[INFORMATION SUPPLIED Boundary: Start]
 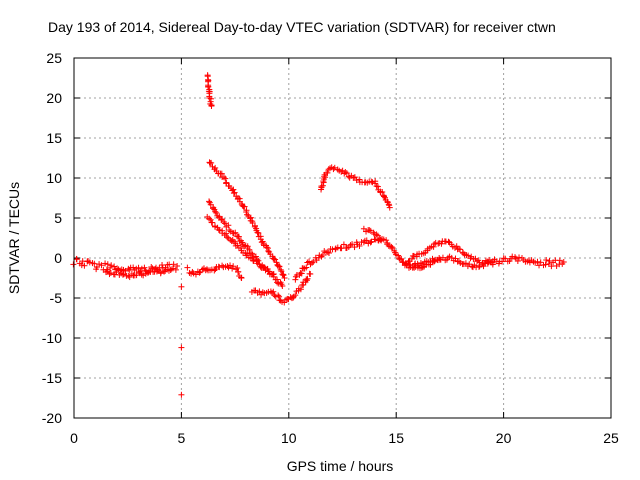 What do you see at coordinates (54, 58) in the screenshot?
I see `y-tick-label: 25` at bounding box center [54, 58].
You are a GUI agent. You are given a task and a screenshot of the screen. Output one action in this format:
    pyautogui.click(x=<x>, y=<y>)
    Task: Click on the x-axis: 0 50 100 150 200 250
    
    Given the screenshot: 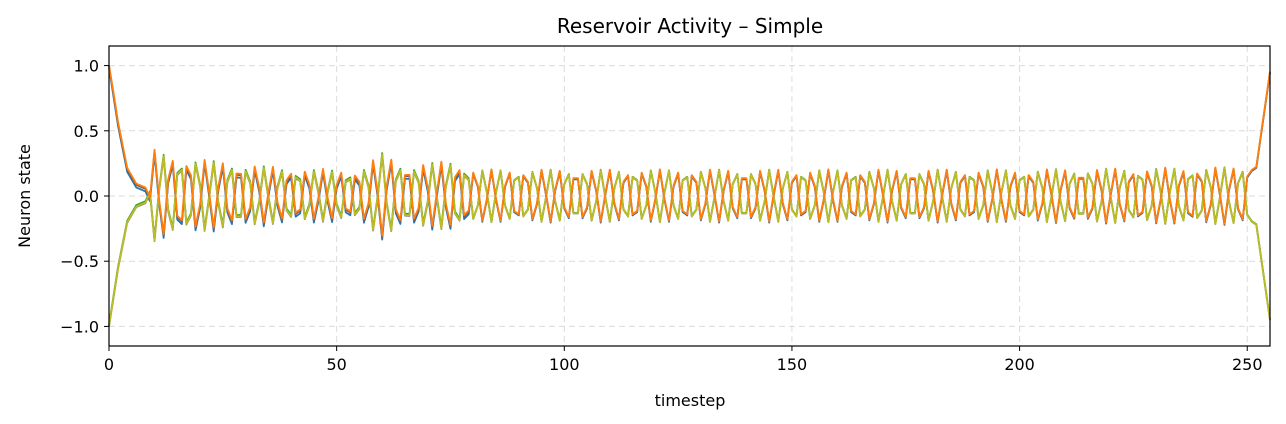 What is the action you would take?
    pyautogui.click(x=684, y=360)
    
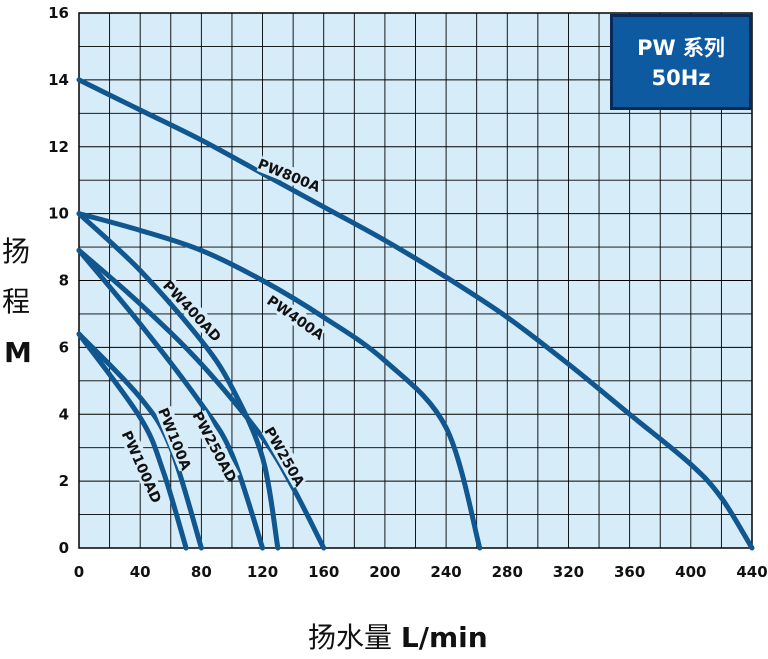 The image size is (768, 659). Describe the element at coordinates (446, 572) in the screenshot. I see `x-tick-label: 240` at that location.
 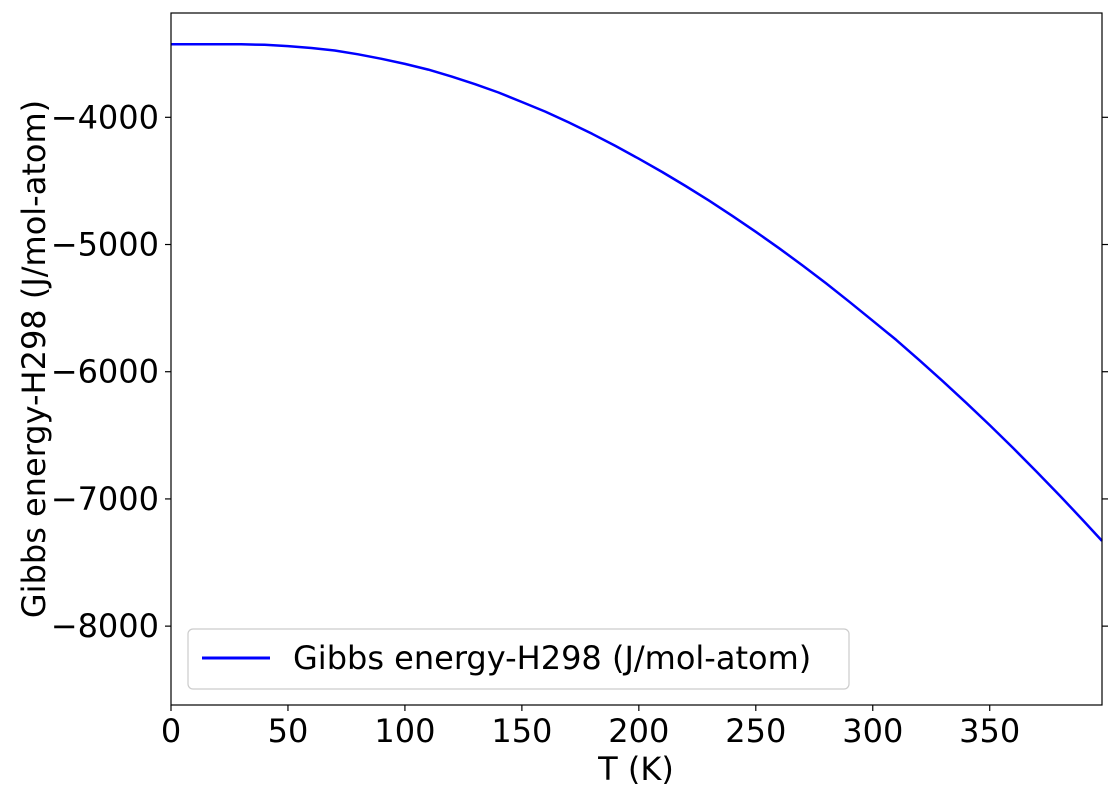 I want to click on y-tick-label: −5000, so click(x=105, y=245).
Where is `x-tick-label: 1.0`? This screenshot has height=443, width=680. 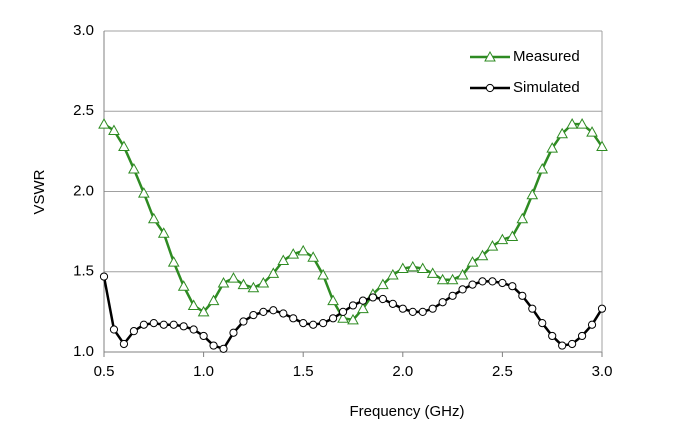
x-tick-label: 1.0 is located at coordinates (204, 372).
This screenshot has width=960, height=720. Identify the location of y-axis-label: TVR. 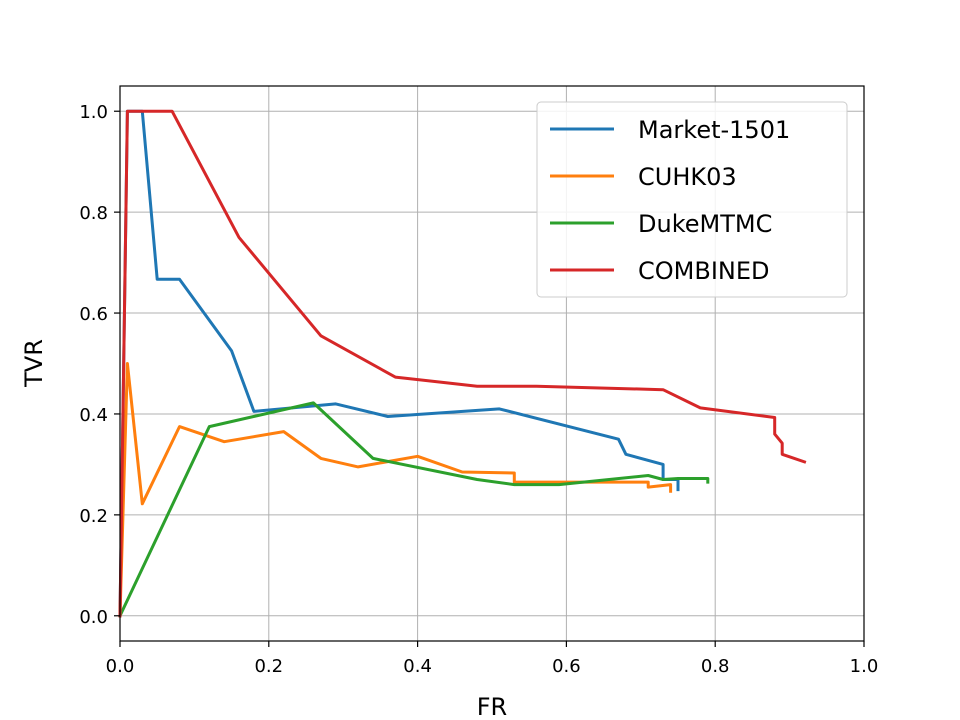
(34, 364).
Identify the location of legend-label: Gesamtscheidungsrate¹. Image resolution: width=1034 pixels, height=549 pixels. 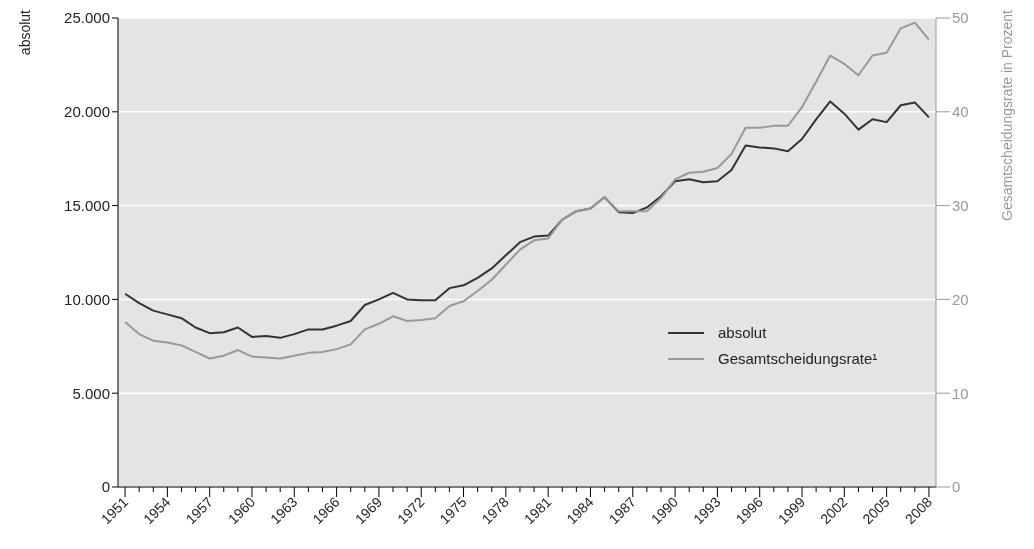
(798, 359).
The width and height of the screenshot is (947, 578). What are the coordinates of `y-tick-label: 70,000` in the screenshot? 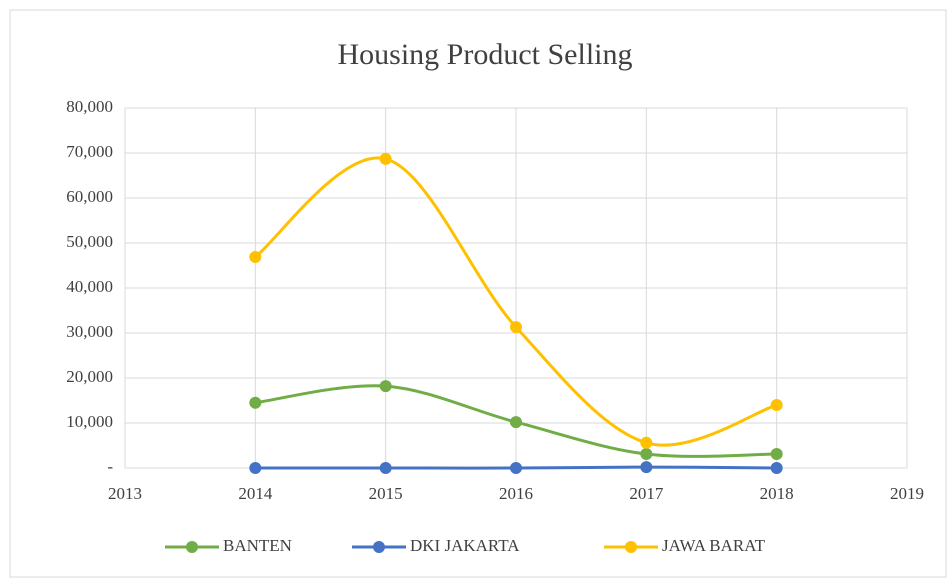 It's located at (90, 152).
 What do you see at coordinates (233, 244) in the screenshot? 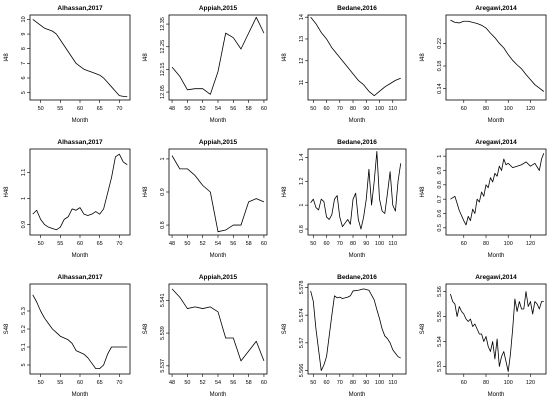
I see `x-tick-label: 56` at bounding box center [233, 244].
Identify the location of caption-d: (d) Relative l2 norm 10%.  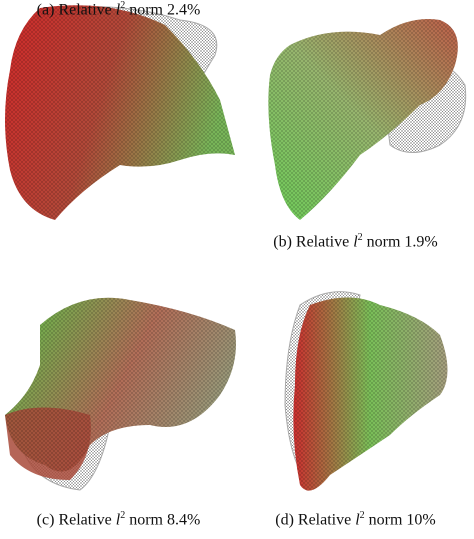
(356, 520).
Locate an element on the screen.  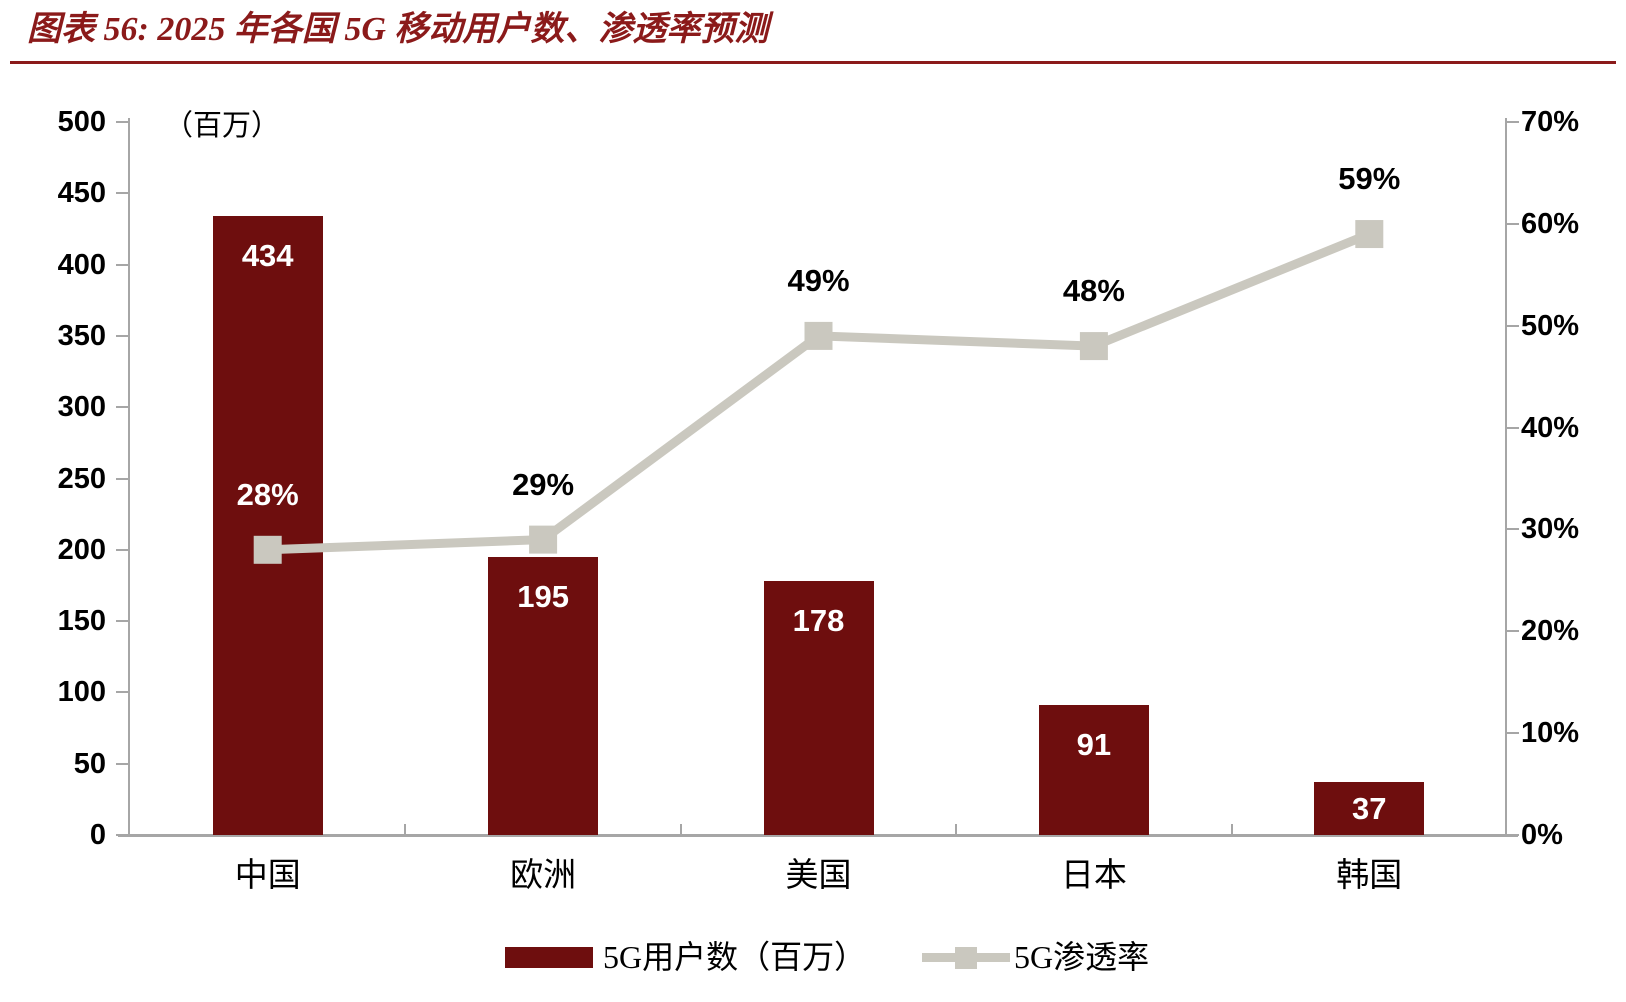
[INFORMATION SUPPLIED Boundary: End]
Please retype the rows word for word, starting with the line that contains "What do you see at coordinates (233, 244)" and going on through the last of the rows. Leave the pictures out.

 What do you see at coordinates (233, 244) in the screenshot? 
I see `x-tick-label: 56` at bounding box center [233, 244].
Identify the location of caption-d: (d) Relative l2 norm 10%.  
(356, 520).
Locate an element on the screen.  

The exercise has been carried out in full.